Rewrite part of the listing below as a Markdown table with two columns, Row and Text. Begin at the line containing "Given: Select the 计算 tab", include that line, and continue through the last line of the listing. Number each line, skip blank lines, and leave out the pictures.
___ Available records ___
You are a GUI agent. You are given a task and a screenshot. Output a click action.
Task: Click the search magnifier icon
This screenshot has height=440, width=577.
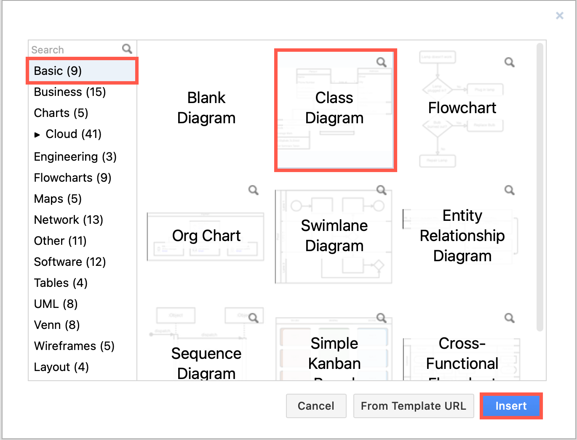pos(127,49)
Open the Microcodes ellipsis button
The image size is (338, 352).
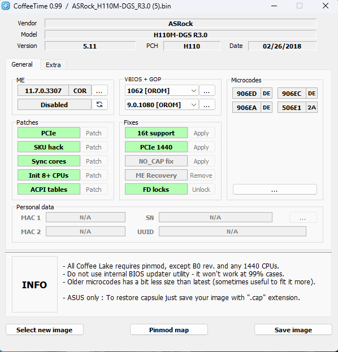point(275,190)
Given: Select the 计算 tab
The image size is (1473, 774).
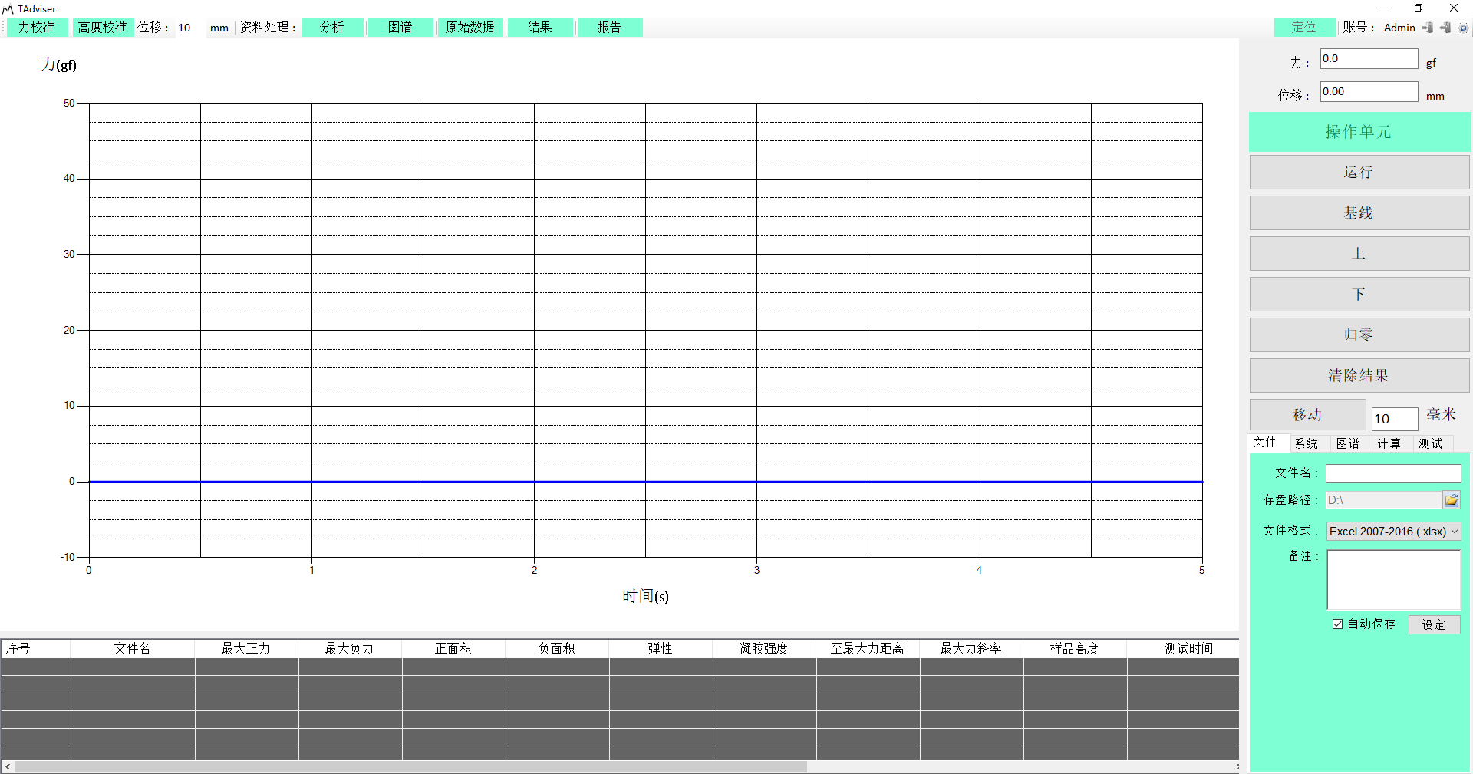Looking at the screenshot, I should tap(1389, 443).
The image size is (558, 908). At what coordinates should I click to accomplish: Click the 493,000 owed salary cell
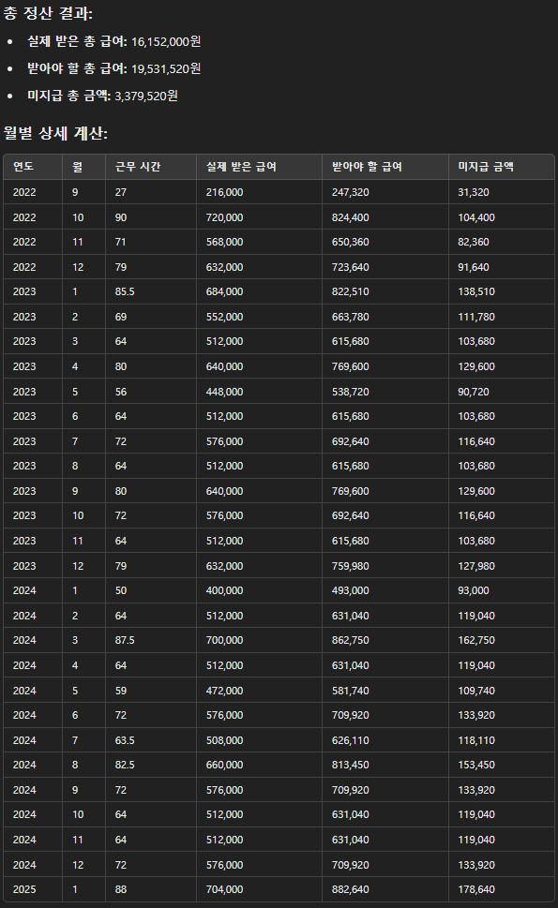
___
- _The solution_:
| Row | Text |
|---|---|
| 1 | Given: Select the 计算 tab |
| 2 | The image size is (1473, 774). |
| 3 | Looking at the screenshot, I should tap(1389, 443). |
| 4 | The image size is (558, 908). At what coordinates should I click to accomplish: Click the 493,000 owed salary cell |